In allernächster Zeit, vielleicht schon am 23. Mai, dem Verfassungstag der Deutschen, will der Bundespräsident seine Entscheidung verkünden, ob er sich zur Wiederwahl in der Bundesversammlung stellen wird oder nicht. An Empfehlungen und Wünschen in Richtung Joachim Gauck fehlt es nicht. Manche entspringen indessen reinem Kalkül vieler Politiker, die mit Weitblick auf die nächste Bundestagswahl im Herbst 2017 problematische Konstellationen bei der Bundespräsidentenwahl im nächsten Frühjahr befürchten oder jedenfalls vermeiden wollen. Denn die Signalwirkung wäre recht stark, wenn eine Kandidatin oder ein Kandidat aus der Union oder der SPD die Gauck-Nachfolge antreten würde.

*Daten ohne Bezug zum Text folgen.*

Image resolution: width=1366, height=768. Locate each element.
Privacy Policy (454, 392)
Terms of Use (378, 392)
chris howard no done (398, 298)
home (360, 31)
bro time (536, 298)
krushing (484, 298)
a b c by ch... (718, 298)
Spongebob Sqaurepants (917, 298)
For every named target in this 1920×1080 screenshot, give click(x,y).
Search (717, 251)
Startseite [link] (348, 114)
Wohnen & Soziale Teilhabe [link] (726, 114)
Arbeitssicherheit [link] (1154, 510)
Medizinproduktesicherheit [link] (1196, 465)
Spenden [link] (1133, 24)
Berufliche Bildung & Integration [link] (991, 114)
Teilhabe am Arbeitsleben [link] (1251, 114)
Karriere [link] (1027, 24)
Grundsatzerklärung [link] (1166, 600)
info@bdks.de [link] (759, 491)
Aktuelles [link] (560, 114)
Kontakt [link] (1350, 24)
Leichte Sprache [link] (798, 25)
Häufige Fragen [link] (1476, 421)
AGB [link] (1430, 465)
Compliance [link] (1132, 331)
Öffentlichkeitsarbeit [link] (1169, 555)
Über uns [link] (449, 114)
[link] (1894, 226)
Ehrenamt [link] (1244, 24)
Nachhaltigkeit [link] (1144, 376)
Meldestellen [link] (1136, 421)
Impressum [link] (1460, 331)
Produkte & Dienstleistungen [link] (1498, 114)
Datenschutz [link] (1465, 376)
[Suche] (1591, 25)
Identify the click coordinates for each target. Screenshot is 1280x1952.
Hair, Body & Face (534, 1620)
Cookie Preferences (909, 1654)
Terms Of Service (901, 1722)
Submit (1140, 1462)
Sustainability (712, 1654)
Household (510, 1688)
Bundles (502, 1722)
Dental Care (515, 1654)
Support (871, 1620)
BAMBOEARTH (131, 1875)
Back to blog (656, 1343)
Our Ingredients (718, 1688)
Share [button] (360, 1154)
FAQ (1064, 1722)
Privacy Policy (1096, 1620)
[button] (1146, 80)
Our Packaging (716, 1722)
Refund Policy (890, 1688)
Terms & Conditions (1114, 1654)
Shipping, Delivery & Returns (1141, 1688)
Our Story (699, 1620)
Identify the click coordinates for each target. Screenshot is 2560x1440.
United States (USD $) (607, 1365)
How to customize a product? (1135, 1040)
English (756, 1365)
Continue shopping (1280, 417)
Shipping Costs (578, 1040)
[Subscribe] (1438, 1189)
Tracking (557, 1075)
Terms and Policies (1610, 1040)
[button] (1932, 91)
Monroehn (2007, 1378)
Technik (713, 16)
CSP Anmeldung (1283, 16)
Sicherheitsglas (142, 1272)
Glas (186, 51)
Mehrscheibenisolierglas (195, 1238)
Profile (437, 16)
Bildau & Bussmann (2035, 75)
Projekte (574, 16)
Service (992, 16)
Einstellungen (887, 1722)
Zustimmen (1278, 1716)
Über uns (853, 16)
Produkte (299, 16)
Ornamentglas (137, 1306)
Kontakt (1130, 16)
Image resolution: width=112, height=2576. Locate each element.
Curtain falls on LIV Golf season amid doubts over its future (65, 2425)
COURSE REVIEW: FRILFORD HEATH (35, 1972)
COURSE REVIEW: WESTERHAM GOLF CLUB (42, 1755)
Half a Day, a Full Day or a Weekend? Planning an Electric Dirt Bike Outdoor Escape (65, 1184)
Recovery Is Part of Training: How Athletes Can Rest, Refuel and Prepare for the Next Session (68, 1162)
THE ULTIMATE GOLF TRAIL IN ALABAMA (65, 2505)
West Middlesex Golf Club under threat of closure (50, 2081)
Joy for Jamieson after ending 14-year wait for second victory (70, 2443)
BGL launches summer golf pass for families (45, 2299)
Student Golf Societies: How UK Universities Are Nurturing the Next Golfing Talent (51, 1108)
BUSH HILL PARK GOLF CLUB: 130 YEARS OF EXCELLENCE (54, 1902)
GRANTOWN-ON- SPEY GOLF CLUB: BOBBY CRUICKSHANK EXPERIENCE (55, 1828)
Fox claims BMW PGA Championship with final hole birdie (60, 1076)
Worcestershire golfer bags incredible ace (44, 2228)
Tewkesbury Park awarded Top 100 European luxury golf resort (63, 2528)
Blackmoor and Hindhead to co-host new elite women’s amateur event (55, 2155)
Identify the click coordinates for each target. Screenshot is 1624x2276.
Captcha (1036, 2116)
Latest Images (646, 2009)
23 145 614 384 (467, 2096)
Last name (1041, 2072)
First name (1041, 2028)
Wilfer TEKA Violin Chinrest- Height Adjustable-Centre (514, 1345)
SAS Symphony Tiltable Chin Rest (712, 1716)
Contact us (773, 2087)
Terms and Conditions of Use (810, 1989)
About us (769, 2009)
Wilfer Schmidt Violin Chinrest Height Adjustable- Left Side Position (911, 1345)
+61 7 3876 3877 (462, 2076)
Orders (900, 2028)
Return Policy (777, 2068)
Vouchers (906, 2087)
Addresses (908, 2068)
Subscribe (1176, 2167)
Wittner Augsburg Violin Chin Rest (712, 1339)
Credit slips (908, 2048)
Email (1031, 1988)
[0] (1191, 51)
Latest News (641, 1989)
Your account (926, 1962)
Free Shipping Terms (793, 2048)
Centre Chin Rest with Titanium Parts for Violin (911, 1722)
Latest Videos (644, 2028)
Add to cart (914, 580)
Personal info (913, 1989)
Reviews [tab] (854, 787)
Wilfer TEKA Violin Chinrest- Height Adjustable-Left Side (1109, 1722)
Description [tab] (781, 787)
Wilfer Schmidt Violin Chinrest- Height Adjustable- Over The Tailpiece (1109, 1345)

Zweite Amtszeit von Joachim Gauck?
Bliebe der jetzige Bundespräsident im Amte, wäre das politische Rennen der Parteien weitestgehend neutralisiert. Dass Joachim Gauck am Ende seiner zweiten Amtszeit das Alter von 82 Jahren erreichen würde, darauf nehmen die Protagonisten keine Rücksicht, obwohl das Beispiel des früheren Bundespräsidenten Heinrich Lübke doch alle kundigen Thebaner schrecken müsste. Die Aufgabenfülle und Repräsentationspflichten des Ersten Bürgers in unserem Staate sind enorm und vielfältig. Sie fordern geistige Frische und körperliche Kraft, eine hohe Konzentration und große Beweglichkeit.
Starkes Profil des amtierenden Bundespräsidenten
Joachim Gauck mag nach intensiver Prüfung selbst entscheiden, ob er sich das alles weitere fünf Jahre noch zutraut und mit zunehmendem Alter noch antun will. Nach Horst Köhler und Christian Wulff war er jedenfalls ein großartiger Bundespräsident, der unsere Republik bestens nach außen repräsentierte und nach innen zusammenhielt. Seine Rhetorik und die Inhalte seiner Reden zeichnen ihn ganz besonders aus, zumal sie die wichtigsten Mittel der Macht eines Bundespräsidenten sind. Als Mann des demokratischen Aufbruchs der untergegangenen DDR konnte er den Deutschen in Ost und West stets das Gefühl des Miteinanders in unserem Staat geben. Sein alles beherrschendes Thema ist die Freiheit – nicht im Sinne anarchischer Liberalität, sondern als Chance des gemeinsamen Handelns und der gegenseitigen Verantwortung. Auch bei seinen Besuchen im Ausland sprach Gauck stets Klartext, wenn er es gegenüber manchen Potentaten für richtig hielt. Dabei schielte er nie auf den allfälligen Beifall des Augenblicks, sondern nahm durchaus manche -vorhersehbare- Kritik in Kauf.
Steinmeier als SPD-Kandidat?
Hinter den Kulissen der Berliner Politbühne laufen seit längerem die Spekulationen über würdige Nachfolger hoch, wenn sich denn der jetzige Bundespräsident nicht erneut zur Wahl bereiterklären sollte. In der SPD gilt Frank-Walter Steinmeier als Favorit, der als Außenminister die stärkste Persönlichkeit im sozialdemokratischen Team der Großen Koalition ist. Mit seinen Erfahrungen und seiner Persönlichkeit wäre er in der Tat ein exzellenter Kandidat. Doch ist es wohl unwahrscheinlich, dass Steinmeier eine Mehrheit in der Bundesversammlung erreichen könnte.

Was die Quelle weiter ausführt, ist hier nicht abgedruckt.